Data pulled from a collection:

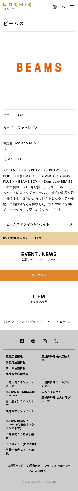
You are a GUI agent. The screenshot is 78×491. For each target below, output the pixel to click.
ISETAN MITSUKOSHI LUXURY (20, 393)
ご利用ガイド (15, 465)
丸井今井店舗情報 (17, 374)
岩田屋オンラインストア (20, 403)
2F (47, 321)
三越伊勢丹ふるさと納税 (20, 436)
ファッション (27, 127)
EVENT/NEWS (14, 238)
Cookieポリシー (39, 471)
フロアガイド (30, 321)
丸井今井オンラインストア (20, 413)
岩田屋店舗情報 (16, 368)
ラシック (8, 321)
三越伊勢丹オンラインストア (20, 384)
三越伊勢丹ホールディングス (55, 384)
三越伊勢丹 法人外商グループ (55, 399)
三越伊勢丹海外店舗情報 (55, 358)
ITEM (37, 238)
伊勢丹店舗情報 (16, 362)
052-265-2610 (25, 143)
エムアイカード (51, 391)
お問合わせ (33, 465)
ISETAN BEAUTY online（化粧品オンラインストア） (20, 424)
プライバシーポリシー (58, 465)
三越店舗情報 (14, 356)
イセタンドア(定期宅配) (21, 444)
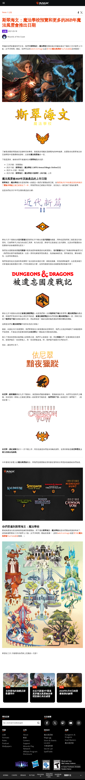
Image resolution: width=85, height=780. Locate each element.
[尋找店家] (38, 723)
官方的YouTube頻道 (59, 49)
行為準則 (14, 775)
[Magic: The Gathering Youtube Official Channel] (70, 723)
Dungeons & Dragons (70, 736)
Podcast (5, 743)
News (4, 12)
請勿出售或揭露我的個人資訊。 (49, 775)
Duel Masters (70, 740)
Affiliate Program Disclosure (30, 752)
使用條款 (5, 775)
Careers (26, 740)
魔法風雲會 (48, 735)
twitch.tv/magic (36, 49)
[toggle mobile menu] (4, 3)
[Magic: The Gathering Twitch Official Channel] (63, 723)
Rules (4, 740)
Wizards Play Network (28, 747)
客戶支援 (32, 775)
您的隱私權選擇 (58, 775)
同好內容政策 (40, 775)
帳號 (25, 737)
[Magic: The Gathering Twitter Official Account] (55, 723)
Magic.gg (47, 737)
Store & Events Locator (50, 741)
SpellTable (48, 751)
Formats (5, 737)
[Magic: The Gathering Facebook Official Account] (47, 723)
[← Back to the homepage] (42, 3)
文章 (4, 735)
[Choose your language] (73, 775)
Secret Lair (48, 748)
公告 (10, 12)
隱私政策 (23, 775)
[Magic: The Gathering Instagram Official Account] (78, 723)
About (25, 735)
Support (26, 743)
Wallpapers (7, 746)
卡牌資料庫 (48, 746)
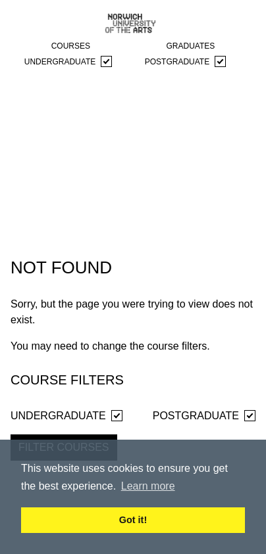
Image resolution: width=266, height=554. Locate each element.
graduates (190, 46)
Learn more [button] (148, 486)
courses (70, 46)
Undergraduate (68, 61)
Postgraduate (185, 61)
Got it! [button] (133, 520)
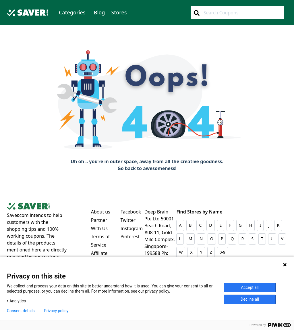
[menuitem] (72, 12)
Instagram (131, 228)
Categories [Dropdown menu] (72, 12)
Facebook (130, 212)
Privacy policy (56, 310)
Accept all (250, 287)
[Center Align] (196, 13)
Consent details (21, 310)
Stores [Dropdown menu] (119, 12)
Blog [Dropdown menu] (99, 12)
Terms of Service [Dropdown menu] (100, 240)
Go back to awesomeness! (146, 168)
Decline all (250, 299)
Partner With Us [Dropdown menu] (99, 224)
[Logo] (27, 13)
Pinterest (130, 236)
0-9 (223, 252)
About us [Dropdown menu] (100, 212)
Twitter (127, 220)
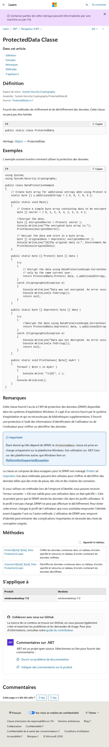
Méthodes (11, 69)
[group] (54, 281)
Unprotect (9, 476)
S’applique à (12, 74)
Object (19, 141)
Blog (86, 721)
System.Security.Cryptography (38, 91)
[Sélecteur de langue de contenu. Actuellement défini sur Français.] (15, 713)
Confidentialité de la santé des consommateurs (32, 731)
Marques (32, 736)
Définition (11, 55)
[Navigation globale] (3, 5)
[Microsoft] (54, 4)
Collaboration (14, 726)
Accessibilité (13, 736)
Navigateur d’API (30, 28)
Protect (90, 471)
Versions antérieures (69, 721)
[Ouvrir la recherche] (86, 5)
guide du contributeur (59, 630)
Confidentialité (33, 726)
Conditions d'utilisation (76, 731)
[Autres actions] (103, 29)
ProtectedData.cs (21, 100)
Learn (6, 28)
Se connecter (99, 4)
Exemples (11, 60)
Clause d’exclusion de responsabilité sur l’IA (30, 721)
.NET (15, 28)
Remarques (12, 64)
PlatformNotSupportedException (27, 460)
==
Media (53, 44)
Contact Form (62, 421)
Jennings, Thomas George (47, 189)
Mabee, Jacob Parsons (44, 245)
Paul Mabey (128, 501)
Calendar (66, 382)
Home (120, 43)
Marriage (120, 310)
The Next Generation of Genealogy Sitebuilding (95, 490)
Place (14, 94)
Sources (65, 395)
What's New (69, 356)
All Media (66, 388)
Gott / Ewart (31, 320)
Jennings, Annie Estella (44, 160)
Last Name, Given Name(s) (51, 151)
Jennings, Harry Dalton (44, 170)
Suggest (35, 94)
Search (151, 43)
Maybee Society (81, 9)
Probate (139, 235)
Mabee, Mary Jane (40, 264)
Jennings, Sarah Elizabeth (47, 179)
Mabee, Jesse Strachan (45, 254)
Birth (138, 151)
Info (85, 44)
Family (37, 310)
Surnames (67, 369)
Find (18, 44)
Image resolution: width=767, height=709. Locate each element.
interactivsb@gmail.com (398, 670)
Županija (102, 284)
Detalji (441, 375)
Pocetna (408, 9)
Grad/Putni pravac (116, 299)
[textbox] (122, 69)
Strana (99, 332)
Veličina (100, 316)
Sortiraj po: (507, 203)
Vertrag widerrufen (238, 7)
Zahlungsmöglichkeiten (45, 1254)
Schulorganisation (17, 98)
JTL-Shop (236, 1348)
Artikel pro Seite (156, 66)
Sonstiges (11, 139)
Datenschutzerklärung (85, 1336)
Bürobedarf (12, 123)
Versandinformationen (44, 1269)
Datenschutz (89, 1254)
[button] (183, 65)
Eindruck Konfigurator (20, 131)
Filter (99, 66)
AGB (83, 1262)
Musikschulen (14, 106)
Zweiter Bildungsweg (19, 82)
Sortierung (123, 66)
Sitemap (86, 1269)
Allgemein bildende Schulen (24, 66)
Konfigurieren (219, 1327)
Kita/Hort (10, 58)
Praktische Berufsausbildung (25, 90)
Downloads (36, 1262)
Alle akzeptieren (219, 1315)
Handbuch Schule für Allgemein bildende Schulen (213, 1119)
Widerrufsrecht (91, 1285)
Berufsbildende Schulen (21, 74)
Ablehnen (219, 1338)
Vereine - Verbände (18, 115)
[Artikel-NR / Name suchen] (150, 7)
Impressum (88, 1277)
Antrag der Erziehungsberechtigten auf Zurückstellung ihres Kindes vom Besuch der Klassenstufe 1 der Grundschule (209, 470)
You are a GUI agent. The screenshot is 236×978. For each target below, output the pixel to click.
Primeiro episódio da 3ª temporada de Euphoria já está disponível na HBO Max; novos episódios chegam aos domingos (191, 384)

__WORK REQUIRED__.
Pick out each line in the records above that contains the string "output", and copy those lines.

__SOLUTION TO THIS TASK__.
You are a GUI agent. The screenshot is 78×491. For each target below, output the pixel to click.
You are a GUI agent. The screenshot is 236×978. For each target below, output the pixel to click.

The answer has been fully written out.